Второй вопрос, как я уже сказал, касался аульского водовода. Суть его была следующей. По склону холма и особенно в его подножии били с десяток родников. От них по всему аулу были проведены несколько выложенных речной галькой канав. Они исправно несли свою службу, то есть подавали воду едва не к каждому дому. Правда, приходилось удивляться тому, что аульчане не обращали внимания на скот, попадающий в эти канавы, и часто можно было видеть, например, такую картину — буйвол или осел забираются с ногами в канаву и пьют или, прошу прощения, мочатся, а ниже по канаве кто-либо из аульчан черпает эту воду и несет в дом. Но как ни то, а водовод служил аулу и был аулом оберегаем. Но два дня назад эти канавы неизвестным образом сразу в нескольких местах были разрушены, завалены грязью и навозом. Вода в этих местах спрудилась и жижей потекла через завалы, так что выведенным из строя оказался весь водовод. Аульчане вместо того, чтобы тотчас же взяться за очистку канав и поиск виновных, вереницей потянулись за водой к подножию холма.

— Почему? — спросил я в первый же день.

Одни мне отвечали исключительно невразумительное. Другие набыченно молчали. Следовало догадаться, что не обошлось здесь без четников. Но на вопросы о них аульчане отвечали отрицательно, будто даже не понимали моих вопросов. Я приказал исправить водовод в течение дня.

— Если утром все останется в таком же виде, я пришлю солдат. Они все исправят. Но вам придется оплатить работы и ущерб, какой нанесут своей боевой подготовке солдаты, отвлеченные на ваши работы! — сказал я.

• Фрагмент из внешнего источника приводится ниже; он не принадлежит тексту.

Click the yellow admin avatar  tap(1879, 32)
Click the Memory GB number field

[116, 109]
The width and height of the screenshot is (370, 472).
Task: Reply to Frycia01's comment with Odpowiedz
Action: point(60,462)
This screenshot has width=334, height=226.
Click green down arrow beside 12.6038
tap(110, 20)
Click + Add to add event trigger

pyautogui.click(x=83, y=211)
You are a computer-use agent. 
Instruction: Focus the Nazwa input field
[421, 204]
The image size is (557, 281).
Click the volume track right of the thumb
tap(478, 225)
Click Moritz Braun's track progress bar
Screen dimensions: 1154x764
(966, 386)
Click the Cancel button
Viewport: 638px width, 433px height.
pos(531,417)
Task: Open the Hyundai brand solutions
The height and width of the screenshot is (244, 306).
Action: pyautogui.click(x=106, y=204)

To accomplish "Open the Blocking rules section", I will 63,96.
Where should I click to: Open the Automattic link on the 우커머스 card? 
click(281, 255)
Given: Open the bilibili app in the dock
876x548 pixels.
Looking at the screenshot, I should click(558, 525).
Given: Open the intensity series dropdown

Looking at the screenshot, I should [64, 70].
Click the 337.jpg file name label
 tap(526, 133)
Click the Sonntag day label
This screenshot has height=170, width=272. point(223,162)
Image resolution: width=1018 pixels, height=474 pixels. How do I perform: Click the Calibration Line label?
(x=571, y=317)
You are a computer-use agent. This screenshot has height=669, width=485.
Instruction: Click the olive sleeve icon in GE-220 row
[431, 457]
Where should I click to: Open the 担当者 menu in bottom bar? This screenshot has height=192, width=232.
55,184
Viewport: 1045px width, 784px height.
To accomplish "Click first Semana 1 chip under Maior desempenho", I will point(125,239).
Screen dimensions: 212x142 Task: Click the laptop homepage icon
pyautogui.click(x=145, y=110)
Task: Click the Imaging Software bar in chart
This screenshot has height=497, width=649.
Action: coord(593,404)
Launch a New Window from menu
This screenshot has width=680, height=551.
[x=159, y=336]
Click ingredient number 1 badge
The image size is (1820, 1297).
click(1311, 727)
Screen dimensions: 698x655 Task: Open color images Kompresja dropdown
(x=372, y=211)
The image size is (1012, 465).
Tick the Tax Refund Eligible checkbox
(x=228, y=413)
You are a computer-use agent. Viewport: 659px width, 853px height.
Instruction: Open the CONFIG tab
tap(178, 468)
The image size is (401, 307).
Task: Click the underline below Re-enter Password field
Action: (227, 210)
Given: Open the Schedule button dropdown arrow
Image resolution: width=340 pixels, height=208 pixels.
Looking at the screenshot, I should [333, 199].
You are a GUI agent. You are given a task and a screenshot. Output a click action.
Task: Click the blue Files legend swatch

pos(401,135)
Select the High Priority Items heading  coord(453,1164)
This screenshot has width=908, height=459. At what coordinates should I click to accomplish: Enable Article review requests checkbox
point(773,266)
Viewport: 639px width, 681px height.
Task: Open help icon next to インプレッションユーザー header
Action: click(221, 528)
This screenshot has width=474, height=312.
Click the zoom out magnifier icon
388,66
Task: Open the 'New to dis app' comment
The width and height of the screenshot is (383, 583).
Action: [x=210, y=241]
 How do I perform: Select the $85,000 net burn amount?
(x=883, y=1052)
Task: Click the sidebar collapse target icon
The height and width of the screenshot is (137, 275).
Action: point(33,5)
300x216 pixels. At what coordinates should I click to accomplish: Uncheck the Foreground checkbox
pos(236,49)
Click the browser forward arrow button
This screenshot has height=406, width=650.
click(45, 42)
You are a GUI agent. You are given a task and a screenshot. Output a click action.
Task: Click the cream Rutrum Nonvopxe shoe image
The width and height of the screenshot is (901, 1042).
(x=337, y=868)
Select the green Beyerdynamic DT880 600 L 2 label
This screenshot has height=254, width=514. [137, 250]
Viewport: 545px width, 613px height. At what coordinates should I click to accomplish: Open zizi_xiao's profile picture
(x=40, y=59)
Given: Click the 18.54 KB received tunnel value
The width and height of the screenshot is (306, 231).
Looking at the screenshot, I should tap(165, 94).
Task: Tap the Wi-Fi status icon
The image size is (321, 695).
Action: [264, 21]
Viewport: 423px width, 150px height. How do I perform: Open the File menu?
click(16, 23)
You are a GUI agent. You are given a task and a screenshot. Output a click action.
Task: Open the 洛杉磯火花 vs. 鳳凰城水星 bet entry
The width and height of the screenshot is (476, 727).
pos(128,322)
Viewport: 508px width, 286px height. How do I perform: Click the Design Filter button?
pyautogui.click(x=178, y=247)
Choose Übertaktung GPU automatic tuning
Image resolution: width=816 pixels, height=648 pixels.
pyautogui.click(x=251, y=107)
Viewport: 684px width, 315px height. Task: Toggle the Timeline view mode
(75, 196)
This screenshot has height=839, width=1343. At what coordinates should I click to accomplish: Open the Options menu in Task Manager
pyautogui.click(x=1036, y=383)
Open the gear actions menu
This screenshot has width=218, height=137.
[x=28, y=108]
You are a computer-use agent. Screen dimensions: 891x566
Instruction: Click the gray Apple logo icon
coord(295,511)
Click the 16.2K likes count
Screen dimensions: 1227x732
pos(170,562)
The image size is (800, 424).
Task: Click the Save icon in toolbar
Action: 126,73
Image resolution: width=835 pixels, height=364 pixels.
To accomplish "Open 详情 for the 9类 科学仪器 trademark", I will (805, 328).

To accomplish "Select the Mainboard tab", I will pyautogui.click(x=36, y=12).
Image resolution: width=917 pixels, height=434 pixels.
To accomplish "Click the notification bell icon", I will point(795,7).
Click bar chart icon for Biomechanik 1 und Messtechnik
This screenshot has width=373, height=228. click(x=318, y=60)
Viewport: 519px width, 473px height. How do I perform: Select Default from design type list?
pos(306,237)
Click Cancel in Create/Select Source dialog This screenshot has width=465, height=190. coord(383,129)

Про ущерб я нашел по ходу приказа и сам удивился — откуда и чего! А потом увидел причину, толкнувшую меня на подобную внеэкономическую фантазию. Я вспомнил римских военачальников, одновременно являвшихся администраторами в завоеванных ими городах и провинциях, и конкретно я вспомнил Секста Юлия Фронтина, более известного нам по его труду о военных хитростях. Вот примерно этакую, хотя и донельзя хилую, но военную. хитрость с мифическим ущербом для моих солдат я применил. Кстати сказать, сей Фронтин кроме своего писательского поприща преуспел и на административной должности. Во вверенном ему городе он устроил водопровод, который, по некоторым сообщениям, функционирует до сих пор. Он же, еще кстати сказать, во время войны Рима и Парфии бывал в наших местах. Здесь же бывал и знаменитый греческий военачальник и писатель Ксенофонт. И если я вооружусь военными хитростями сего Фронтина еще раз и не упомяну всех других полководцев и правителей, воевавших и правивших в здешних краях, то смогу объявить себя третьим по величине полководцем и правителем после названных, в связи с чем могу тешить себя надеждой, что со временем просвещенные аджарцы с благодарностью воздвигнут нам троим величественные памятники из мрамора — особенно в том случае, если я успешно справлюсь с ремонтом водовода.